---------- Source information
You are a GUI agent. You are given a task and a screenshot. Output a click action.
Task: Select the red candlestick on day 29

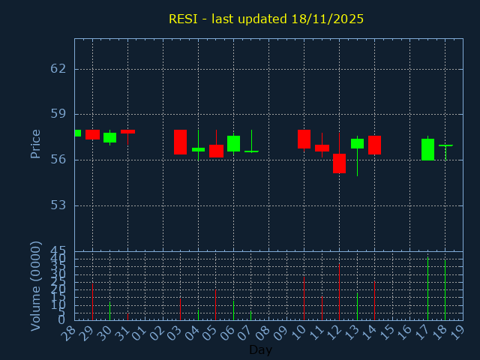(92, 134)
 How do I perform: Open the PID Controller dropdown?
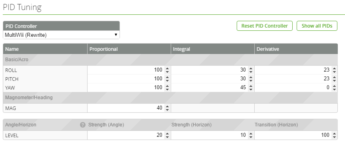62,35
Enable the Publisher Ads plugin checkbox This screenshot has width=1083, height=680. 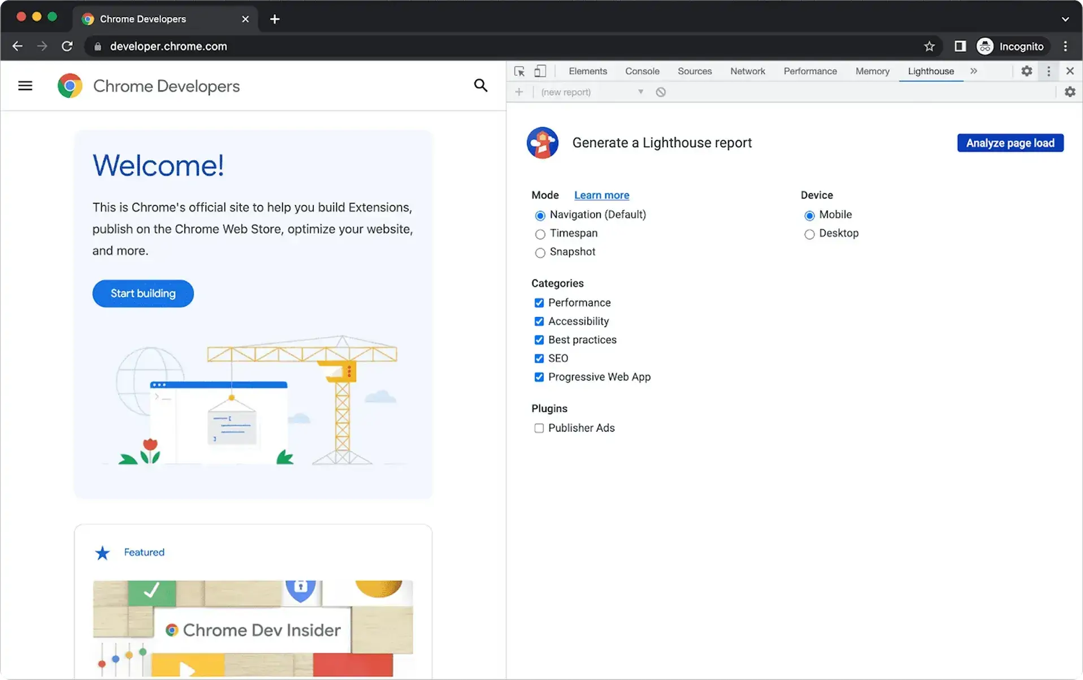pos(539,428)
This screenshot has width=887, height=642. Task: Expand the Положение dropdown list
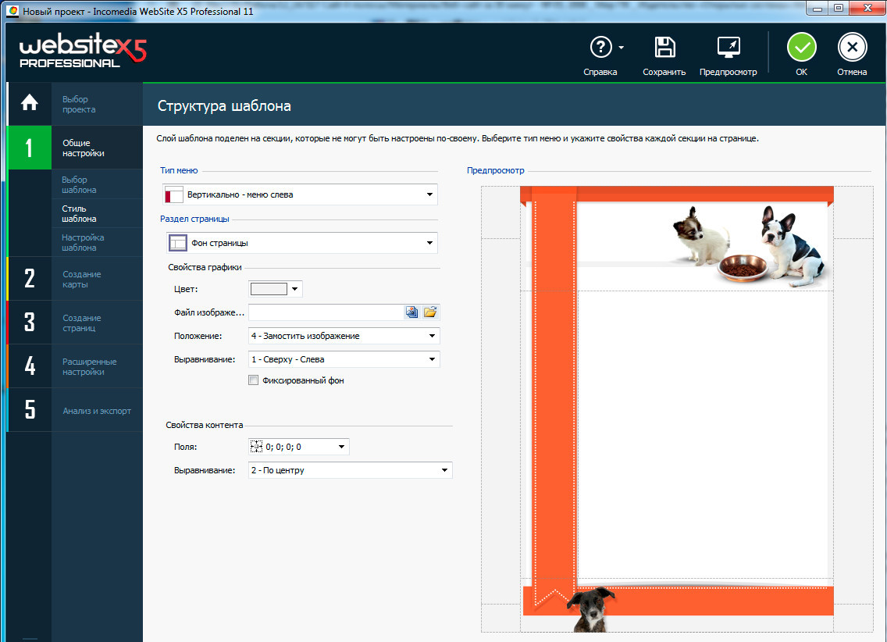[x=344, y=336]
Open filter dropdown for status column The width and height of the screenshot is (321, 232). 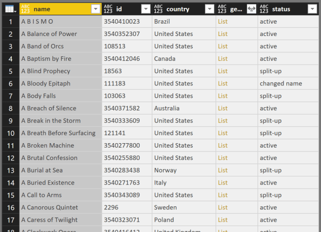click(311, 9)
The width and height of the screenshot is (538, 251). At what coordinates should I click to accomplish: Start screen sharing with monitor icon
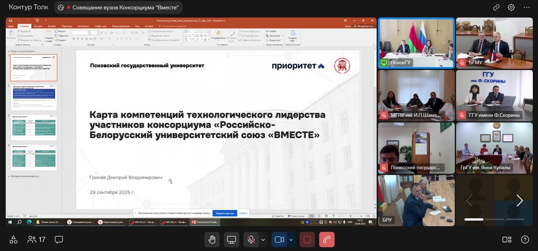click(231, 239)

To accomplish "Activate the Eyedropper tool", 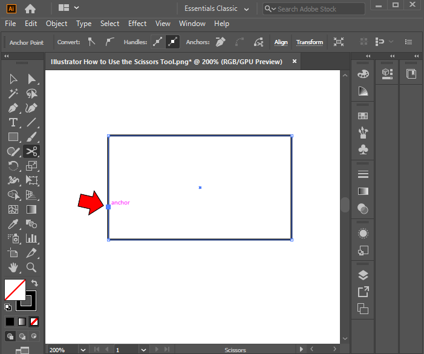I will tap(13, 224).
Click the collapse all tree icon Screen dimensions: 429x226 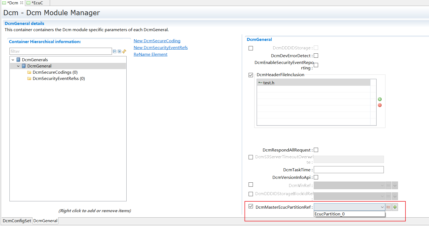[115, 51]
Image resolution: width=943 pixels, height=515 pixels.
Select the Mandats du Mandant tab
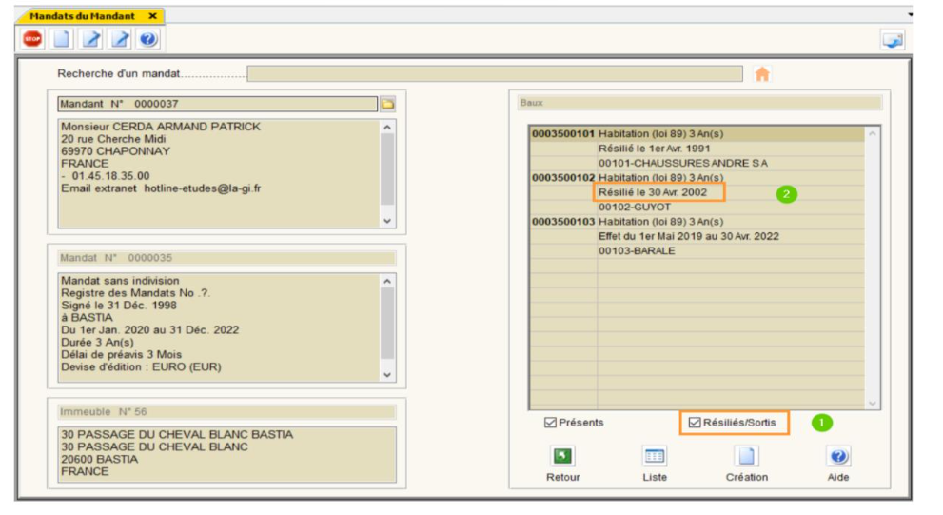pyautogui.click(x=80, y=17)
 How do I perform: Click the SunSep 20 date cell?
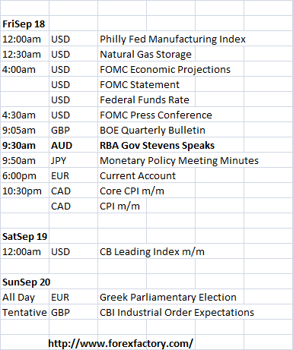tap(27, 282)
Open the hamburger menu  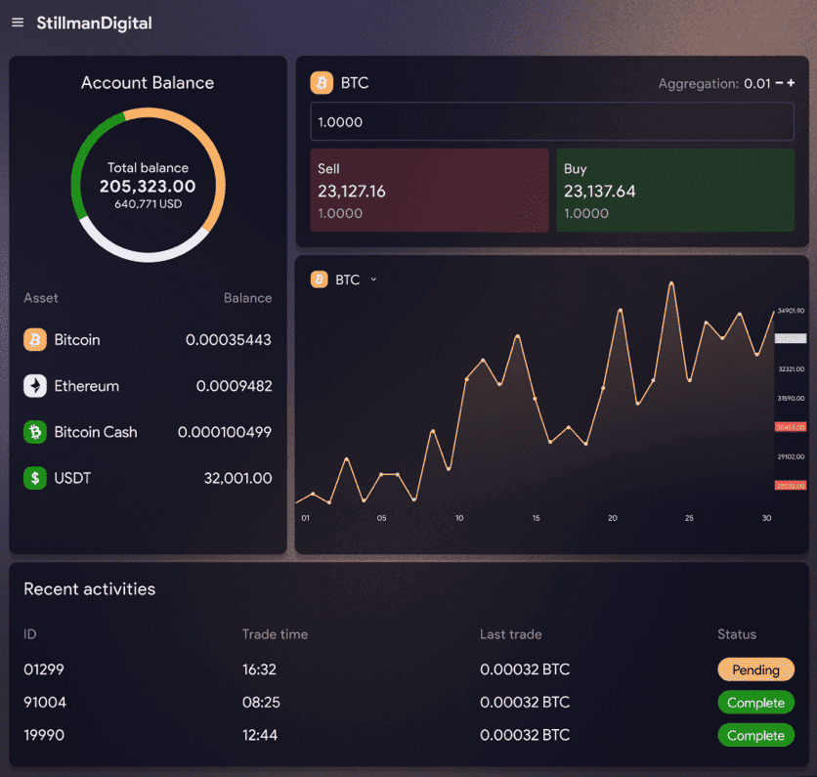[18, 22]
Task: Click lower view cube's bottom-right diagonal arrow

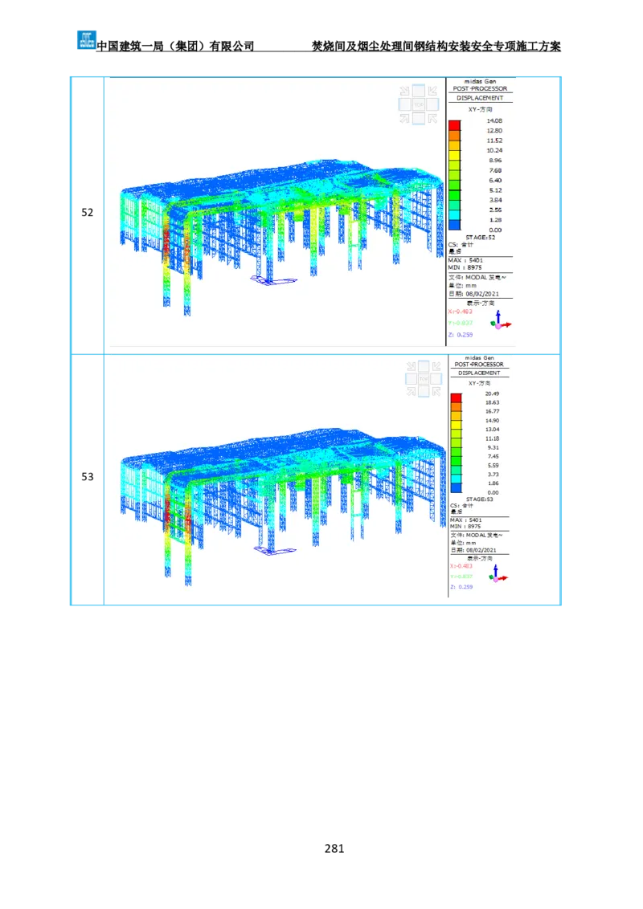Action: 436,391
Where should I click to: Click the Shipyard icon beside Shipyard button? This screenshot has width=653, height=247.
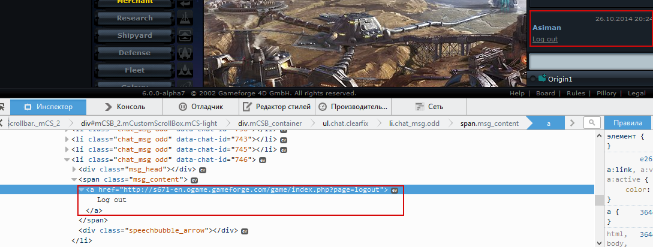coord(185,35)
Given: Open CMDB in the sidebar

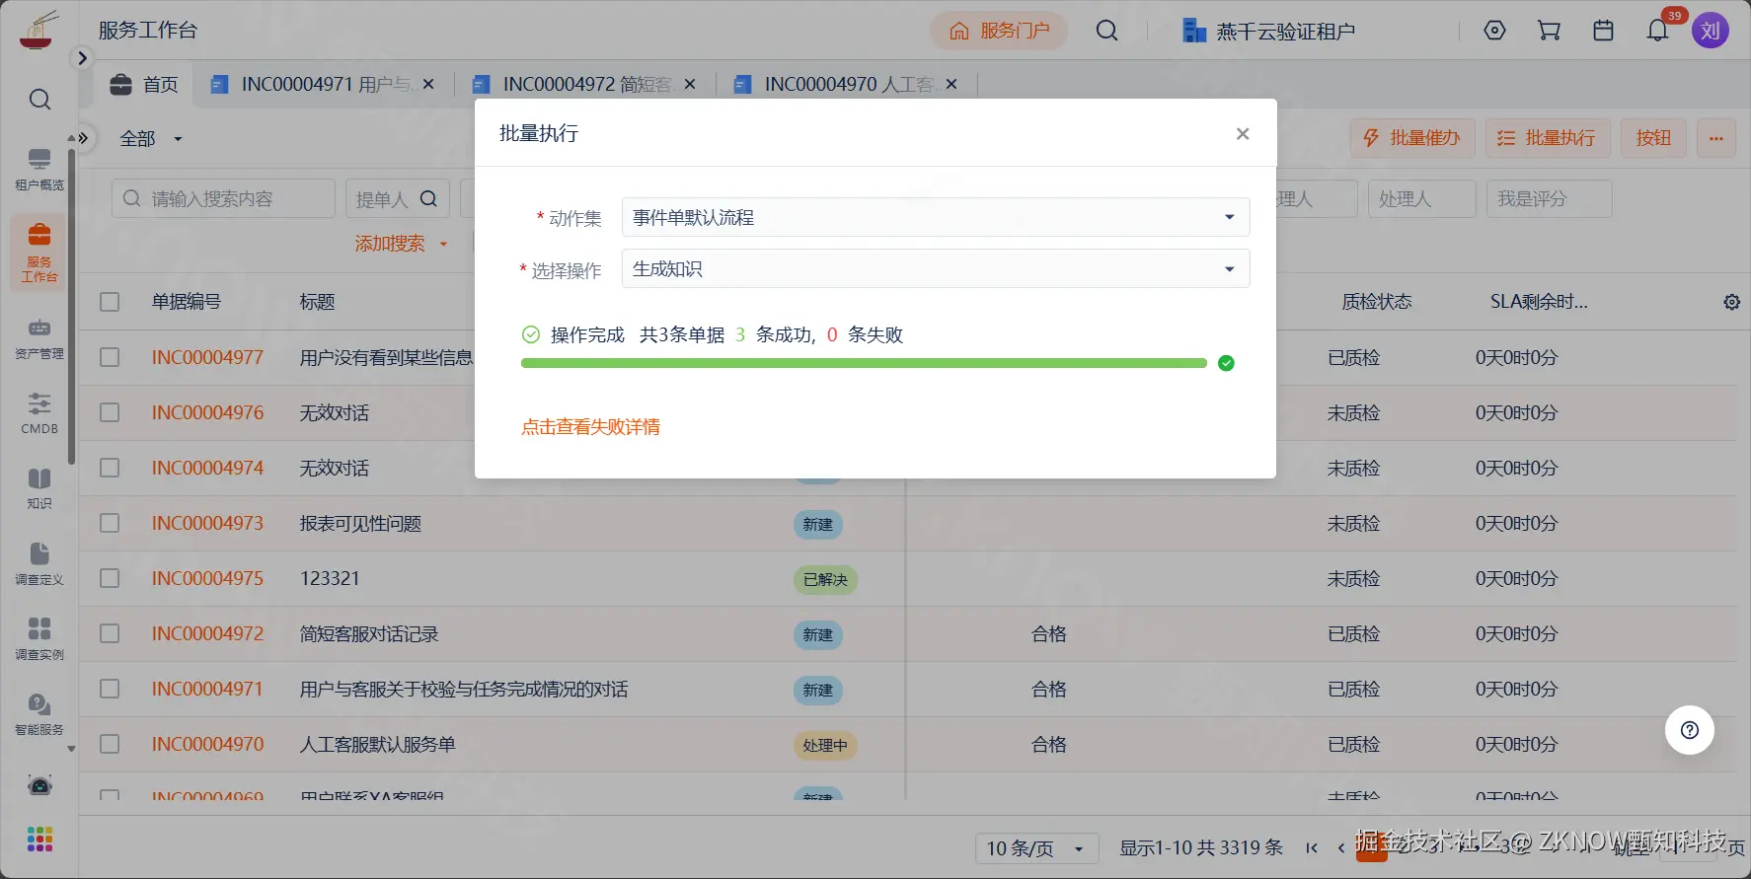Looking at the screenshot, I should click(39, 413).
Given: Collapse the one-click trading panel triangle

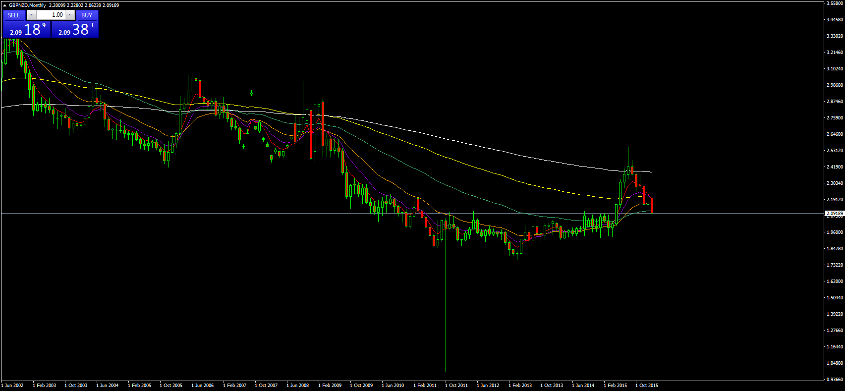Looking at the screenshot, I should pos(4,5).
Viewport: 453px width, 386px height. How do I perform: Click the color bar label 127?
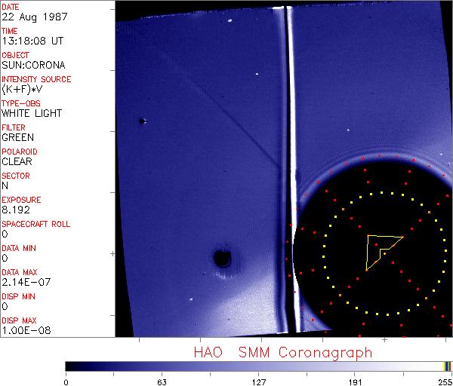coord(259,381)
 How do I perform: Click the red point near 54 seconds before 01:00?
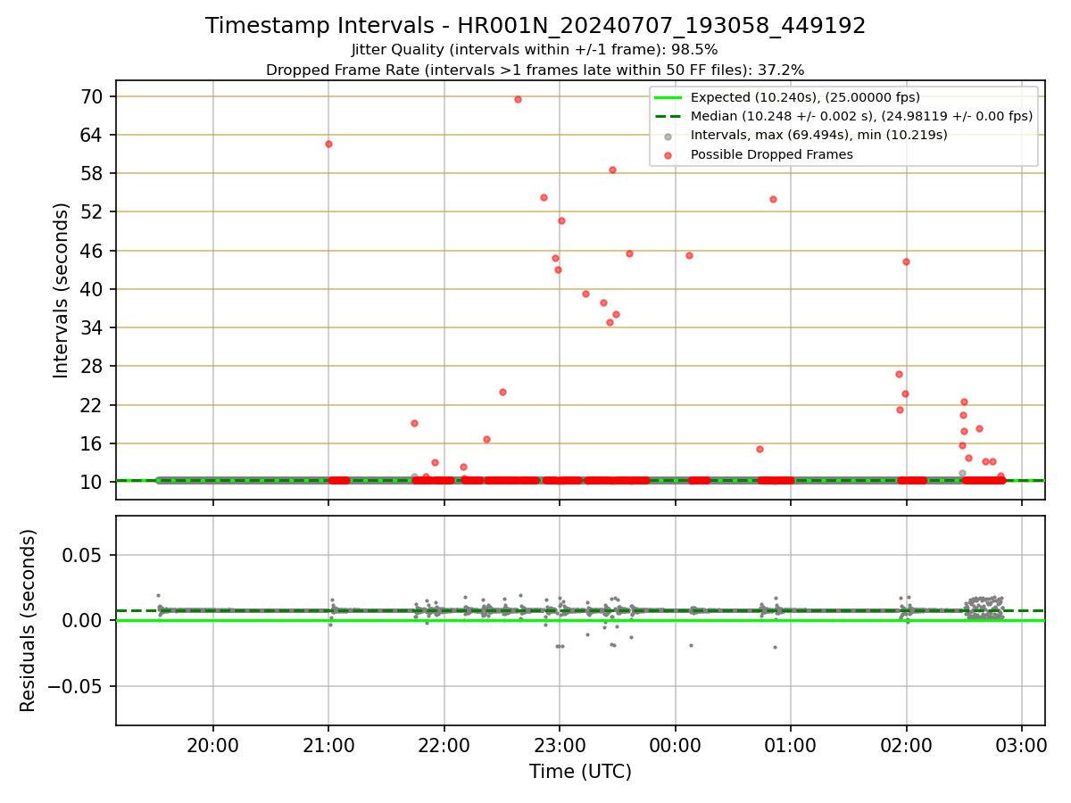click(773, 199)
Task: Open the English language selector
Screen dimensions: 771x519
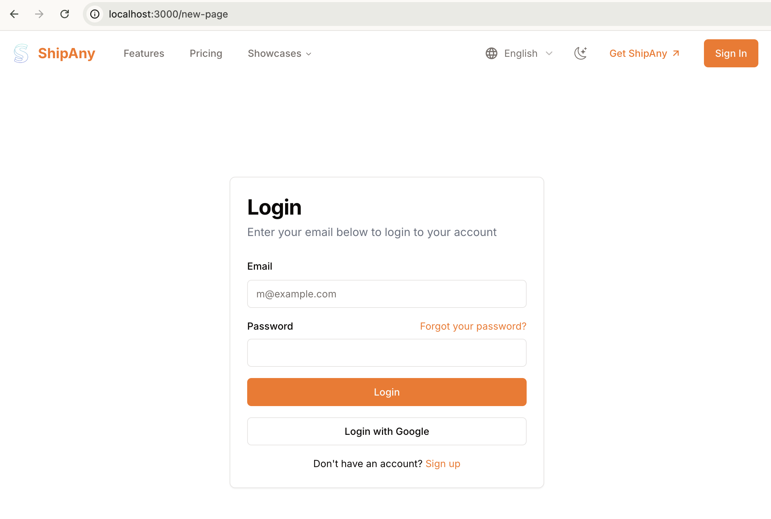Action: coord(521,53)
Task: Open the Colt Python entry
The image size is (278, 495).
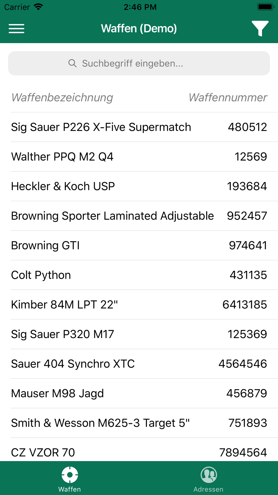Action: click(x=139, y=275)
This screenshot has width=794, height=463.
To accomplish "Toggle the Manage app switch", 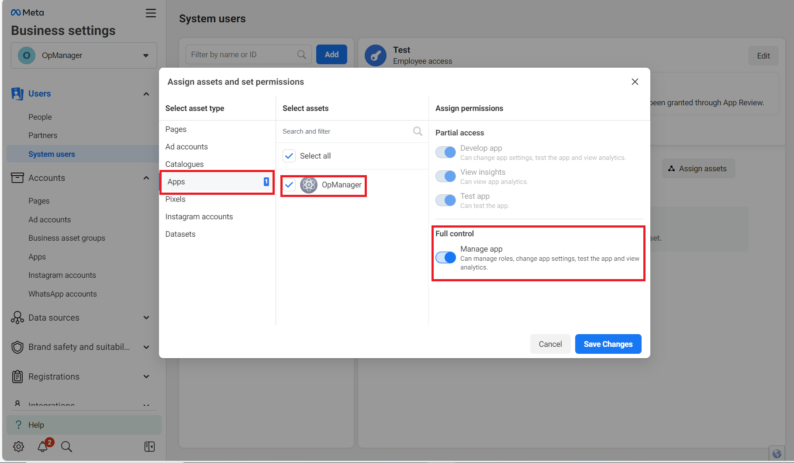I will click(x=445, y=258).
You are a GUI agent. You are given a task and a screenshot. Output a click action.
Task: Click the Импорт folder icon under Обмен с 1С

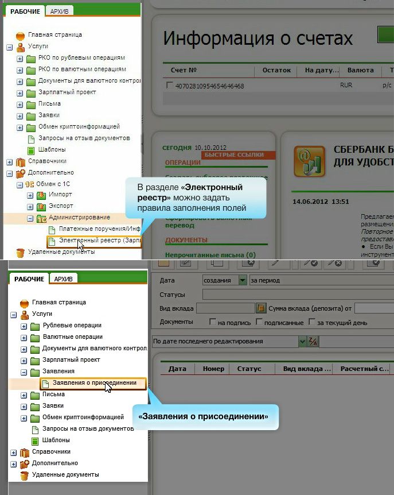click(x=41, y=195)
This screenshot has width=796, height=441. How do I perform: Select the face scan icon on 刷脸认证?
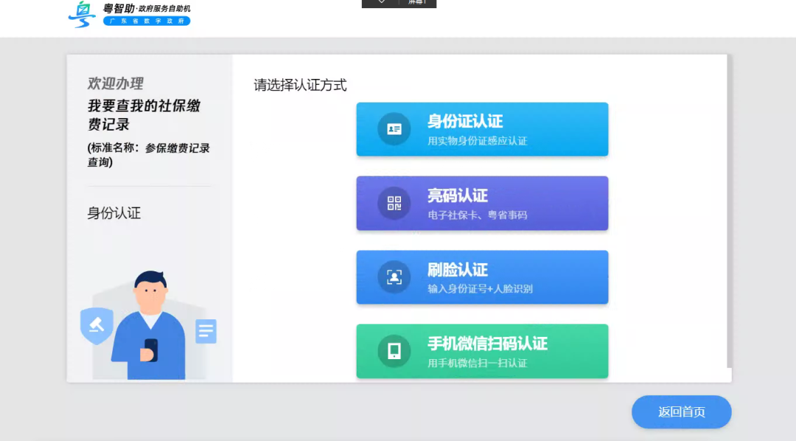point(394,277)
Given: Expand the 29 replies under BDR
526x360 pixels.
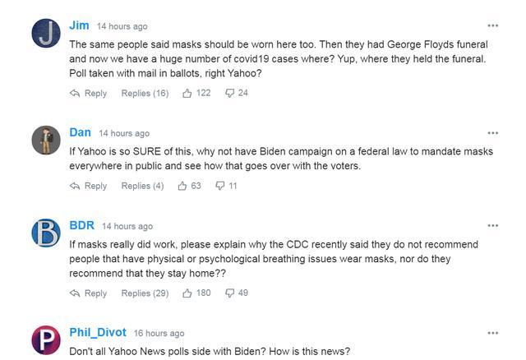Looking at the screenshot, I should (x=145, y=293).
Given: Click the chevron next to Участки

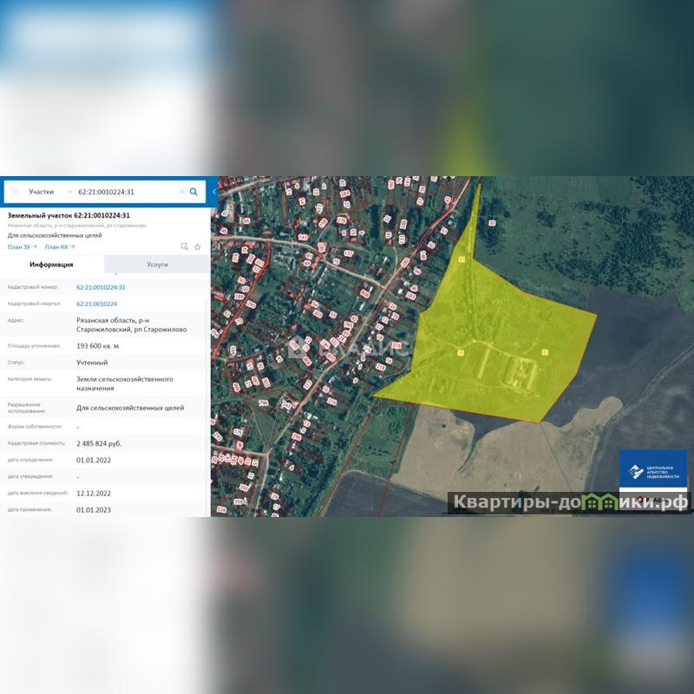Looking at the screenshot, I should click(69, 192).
--------------------
- _Exercise prompt_: Keep the pictures out of your copy. Copy only the lines from the line that holds "526x360 pixels." through the last line of the listing above, both included.

- _Task solution_:
526x360 pixels.
Looking at the screenshot, I should (x=145, y=293).
Given: Click the chevron next to Участки

Looking at the screenshot, I should click(69, 192).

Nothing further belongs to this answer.